# How close is close range in wing chun?



## bezzerk (Dec 1, 2016)

Hi, can you tell me if what this guy here says about close range is right and common knowledge in wing chun?






Start at 8:00 and then watch a few minutes.

To me what he demonstrates appears to make sense but is this what's generally taught in wing chun?
I have watched instructional videos from chinese sifus and also training videos on the wooden dummy and
from what I remember they were all not as close as he is. Does this mean he's right and most others are wrong
and they are too far away from the attacker/dummy?


----------



## KPM (Dec 1, 2016)

Don't worry too much about "right" and "wrong."  People seem to think that Wing Chun is just one thing.  It is not.  Wing Chun has grown so much over time that there are now many variants and interpretations that can all work in the context of how they are being used.  People that put an emphasis on punching in their Wing Chun are going to function primarily at punching range...approximately arm's reach.  But people that put an emphasis on controlling and manipulating the opponent in their Wing Chun are going to function at a closer range.


----------



## bezzerk (Dec 1, 2016)

That makes sense. But how do you know what's better and more effective?


----------



## Flying Crane (Dec 1, 2016)

Geezus.  Just...geezuz.


----------



## geezer (Dec 1, 2016)

_*Kehcorpz! *_Izzat you? Have you started training yet or are you still just watching Youtube clips? I guess we all know the answer to that!!!


----------



## bezzerk (Dec 1, 2016)

geezer said:


> _*Kehcorpz! *_Izzat you? Have you started training yet or are you still just watching Youtube clips? I guess we all know the answer to that!!!

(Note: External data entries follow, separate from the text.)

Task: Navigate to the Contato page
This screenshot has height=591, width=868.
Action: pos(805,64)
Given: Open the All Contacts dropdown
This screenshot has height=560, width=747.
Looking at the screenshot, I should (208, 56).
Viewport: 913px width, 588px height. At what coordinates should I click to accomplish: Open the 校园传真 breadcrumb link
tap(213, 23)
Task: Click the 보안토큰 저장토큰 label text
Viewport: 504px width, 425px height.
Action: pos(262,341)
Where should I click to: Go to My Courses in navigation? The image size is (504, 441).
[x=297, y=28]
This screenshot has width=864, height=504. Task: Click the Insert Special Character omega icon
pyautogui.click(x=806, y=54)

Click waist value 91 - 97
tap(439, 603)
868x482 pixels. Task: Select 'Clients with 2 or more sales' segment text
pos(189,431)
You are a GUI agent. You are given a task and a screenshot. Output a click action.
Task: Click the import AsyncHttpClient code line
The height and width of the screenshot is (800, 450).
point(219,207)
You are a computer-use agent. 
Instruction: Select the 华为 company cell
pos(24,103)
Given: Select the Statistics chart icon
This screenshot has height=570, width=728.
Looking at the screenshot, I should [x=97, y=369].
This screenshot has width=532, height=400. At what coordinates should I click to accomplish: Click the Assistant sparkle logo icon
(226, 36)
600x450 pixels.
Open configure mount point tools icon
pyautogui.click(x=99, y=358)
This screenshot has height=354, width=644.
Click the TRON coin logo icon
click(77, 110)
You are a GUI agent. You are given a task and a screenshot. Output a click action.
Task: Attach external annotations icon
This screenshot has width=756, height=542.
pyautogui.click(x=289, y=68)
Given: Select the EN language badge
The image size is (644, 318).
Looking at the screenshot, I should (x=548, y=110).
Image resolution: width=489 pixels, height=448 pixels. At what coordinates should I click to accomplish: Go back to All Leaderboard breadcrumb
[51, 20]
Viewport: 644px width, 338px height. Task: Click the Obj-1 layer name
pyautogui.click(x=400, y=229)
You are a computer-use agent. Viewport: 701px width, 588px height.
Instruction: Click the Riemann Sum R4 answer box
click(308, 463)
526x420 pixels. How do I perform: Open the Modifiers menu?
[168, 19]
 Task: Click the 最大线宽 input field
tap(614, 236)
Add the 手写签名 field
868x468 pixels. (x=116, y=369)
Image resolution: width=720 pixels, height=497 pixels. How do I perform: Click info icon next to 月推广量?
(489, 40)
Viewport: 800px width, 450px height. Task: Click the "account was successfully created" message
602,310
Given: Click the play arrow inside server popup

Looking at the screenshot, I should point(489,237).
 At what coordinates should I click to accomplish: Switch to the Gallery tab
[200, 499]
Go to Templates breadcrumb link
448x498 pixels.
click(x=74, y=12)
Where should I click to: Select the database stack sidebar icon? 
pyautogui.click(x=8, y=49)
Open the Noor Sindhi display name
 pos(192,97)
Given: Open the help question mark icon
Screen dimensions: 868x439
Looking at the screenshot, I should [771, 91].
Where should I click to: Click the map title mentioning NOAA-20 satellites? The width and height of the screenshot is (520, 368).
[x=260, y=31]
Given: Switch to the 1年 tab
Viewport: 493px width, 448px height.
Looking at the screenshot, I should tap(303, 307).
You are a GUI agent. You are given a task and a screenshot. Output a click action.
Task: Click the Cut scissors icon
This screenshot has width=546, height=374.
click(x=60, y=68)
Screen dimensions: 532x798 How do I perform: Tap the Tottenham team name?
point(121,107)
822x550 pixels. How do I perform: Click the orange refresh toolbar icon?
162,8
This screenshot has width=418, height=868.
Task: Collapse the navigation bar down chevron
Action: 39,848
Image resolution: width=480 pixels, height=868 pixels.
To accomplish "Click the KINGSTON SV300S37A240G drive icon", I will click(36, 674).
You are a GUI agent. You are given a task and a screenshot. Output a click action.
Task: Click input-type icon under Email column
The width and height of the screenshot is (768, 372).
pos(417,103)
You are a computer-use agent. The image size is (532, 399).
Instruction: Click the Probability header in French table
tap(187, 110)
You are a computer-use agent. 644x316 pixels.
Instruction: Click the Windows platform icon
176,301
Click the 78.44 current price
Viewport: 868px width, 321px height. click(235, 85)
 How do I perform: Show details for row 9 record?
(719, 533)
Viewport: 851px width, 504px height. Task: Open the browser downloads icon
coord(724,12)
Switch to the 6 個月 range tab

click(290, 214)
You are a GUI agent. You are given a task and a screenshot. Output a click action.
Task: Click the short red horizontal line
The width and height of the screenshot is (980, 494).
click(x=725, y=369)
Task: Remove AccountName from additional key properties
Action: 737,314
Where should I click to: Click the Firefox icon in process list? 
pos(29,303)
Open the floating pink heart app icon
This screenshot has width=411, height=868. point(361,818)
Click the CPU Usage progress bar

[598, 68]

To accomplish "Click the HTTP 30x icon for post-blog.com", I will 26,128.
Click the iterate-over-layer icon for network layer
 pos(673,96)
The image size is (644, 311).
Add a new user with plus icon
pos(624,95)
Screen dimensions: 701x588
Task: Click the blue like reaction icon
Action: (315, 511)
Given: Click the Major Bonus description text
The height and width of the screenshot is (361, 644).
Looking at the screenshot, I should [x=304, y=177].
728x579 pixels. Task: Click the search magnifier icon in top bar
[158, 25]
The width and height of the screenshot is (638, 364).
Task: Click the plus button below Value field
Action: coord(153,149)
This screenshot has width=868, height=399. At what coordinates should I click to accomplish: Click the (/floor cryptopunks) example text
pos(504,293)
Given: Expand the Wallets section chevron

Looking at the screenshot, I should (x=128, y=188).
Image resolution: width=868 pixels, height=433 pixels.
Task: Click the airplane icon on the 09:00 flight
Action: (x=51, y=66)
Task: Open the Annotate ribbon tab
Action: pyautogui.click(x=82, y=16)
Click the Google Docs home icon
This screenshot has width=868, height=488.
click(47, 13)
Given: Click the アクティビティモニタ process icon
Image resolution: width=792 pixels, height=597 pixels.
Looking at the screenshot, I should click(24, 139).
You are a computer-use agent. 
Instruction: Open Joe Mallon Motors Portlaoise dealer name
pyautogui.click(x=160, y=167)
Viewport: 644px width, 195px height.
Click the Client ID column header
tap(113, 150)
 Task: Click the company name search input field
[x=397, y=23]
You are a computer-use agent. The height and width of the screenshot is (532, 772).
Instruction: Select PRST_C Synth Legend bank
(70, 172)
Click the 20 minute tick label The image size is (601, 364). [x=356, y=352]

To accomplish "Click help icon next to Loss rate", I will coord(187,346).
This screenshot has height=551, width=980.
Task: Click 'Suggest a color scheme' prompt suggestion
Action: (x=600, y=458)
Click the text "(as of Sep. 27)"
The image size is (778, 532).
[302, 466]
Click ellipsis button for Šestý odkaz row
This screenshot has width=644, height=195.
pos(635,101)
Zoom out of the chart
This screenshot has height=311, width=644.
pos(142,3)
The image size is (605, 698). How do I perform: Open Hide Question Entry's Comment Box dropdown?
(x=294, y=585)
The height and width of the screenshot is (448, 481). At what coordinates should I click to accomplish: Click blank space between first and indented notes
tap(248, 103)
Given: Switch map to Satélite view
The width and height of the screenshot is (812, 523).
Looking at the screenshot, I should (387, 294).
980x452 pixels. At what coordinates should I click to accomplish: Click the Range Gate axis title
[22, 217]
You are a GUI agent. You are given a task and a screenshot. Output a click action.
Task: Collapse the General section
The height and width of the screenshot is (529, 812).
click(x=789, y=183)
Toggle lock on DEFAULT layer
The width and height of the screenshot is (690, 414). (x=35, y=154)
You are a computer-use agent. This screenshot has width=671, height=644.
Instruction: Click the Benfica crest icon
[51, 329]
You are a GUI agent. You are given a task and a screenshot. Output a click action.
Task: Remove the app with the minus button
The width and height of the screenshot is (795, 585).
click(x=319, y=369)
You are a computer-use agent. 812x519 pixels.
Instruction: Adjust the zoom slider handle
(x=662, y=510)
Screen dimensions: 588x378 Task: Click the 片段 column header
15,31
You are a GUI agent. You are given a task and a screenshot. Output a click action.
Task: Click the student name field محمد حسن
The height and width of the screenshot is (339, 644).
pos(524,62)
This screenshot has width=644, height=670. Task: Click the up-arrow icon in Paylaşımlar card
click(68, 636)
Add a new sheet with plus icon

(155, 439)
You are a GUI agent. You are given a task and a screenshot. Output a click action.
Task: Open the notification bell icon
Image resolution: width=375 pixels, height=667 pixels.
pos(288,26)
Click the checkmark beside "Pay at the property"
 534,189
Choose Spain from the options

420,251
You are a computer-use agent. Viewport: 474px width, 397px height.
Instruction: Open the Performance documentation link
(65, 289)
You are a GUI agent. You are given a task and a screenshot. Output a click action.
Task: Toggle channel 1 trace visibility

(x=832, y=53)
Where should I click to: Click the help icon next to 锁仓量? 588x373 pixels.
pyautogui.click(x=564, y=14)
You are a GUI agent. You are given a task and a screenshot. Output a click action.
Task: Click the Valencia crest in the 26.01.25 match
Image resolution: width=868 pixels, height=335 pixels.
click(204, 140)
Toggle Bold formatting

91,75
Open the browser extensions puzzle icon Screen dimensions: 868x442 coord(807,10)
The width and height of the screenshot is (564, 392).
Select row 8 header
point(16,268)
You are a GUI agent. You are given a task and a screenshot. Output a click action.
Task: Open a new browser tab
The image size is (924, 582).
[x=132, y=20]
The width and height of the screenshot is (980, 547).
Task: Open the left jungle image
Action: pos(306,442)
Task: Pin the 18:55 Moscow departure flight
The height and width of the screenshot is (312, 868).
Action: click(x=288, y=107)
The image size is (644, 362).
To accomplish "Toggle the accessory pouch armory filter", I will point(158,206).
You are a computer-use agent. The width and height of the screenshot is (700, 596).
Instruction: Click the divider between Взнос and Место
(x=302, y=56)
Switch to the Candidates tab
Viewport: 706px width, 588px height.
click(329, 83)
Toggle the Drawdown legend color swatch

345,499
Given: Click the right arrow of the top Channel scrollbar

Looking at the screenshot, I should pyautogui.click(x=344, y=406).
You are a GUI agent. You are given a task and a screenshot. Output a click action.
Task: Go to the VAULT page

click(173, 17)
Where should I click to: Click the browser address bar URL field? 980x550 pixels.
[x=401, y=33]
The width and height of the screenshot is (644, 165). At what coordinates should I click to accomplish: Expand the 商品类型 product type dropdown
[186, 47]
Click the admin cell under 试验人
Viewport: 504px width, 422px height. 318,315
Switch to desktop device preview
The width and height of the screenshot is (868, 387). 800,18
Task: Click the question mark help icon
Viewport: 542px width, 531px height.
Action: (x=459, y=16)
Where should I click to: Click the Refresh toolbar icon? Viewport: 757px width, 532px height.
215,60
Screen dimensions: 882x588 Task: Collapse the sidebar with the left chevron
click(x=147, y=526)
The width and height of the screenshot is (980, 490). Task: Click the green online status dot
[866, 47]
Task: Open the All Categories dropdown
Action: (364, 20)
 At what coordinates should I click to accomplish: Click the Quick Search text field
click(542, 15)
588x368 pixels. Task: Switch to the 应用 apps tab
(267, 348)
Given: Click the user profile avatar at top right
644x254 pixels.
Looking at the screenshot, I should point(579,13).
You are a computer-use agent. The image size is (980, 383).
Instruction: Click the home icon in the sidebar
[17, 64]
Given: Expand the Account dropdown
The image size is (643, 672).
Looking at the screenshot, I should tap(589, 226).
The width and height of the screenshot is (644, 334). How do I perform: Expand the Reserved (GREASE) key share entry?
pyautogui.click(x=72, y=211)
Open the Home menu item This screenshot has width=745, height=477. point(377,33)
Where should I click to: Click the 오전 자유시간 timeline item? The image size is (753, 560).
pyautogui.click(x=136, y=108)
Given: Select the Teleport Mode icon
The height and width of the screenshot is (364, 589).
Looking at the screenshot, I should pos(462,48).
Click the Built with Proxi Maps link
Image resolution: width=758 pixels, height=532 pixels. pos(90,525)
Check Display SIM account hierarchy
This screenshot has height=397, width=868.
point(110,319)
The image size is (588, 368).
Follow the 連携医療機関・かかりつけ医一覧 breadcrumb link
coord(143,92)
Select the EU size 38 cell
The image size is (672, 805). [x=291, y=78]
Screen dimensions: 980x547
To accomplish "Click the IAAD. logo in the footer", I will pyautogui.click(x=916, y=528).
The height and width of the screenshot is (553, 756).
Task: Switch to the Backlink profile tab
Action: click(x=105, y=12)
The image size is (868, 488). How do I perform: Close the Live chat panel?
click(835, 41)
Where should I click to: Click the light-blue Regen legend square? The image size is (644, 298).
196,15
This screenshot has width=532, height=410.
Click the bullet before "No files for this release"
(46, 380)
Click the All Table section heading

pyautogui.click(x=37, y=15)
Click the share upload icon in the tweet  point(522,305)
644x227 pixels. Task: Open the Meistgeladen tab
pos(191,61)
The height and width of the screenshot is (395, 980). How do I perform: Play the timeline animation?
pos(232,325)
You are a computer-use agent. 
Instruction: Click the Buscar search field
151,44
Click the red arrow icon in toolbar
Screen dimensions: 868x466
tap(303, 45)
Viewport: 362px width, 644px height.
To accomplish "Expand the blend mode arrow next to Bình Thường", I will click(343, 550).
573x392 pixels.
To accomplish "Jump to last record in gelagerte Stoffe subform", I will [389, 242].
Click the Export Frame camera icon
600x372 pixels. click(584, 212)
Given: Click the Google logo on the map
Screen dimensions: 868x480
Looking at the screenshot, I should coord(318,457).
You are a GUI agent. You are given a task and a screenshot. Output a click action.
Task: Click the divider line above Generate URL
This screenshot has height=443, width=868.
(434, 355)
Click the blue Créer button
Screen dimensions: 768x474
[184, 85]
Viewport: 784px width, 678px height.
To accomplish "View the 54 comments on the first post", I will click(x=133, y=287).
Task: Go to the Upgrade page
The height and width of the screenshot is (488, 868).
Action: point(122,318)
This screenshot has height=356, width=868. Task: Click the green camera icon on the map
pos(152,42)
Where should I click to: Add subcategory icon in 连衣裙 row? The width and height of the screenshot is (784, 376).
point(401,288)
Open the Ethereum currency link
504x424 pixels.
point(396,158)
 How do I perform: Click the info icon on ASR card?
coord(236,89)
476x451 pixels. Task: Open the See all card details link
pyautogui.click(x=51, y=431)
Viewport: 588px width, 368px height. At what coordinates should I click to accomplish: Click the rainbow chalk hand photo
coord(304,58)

Yeah. I forgot my old data.

No I haven't yet started anything. I simply cannot make up my mind. 

Every time when I feel like ok I'm just gonna do wing chun for a while I start to get doubts.

I needed to feel like this stuff really works but how? There's so much opposition.

I'd like to do wing chun + something like aikido or ninjutsu where you learn to throw people.

But this seems to dangerous to me. Just looking at how people are being thrown on the mattress

scares me. This seems pretty risky to me in terms of neck injuries or other injuries.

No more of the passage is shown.